- [Selected text]:
· · · · ·

"Reckless" is a song by American singer Madison Beer, released on June 4, 2021, through Epic and Sing It Loud, It was originally intended to be the lead single from Beer's upcoming second studio album, however in one of her Instagram Live sessions she confirmed that it wasn’t the lead single, but instead “Dangerous” was. She stated that it could possibly still make the album, because her and her team like it so much, but she isn’t sure. The track was written and produced by Madison Beer, Leroy Clampitt, and Kinetics & One Love's Tim Sommers, with Kinetics & One Love's Jeremy Dussolliet also receiving writing credits.

Background 
Madison Beer released her debut album titled Life Support in early 2021. Days before the release of Life Support, Beer revealed that she was already half way through the new record, and would eventually head herself to a writing camp to finish the new album, with the same songwriters and producers, with whom she worked on her debut.

Composition 
According to Beer, "Reckless" is about "how easy it is for some people in relationships to hurt others and move on without any guilt". She both co-wrote and co-produced the single.

· · · · ·

- [Given information]:

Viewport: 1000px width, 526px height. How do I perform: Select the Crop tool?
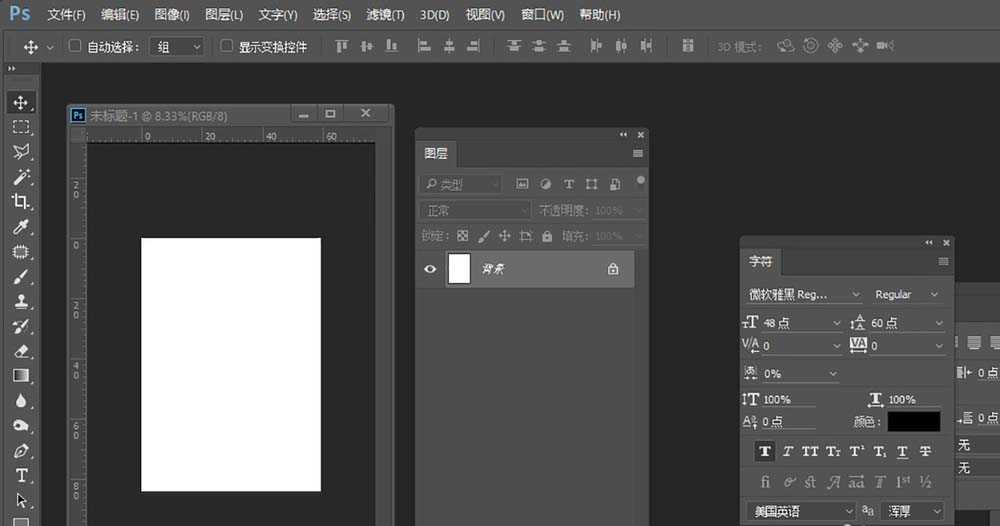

· · · · ·

- [Instruction]:
According to the text about the song "Reckless," on what date was the song released?

- [Exercise solution]:
June 4, 2021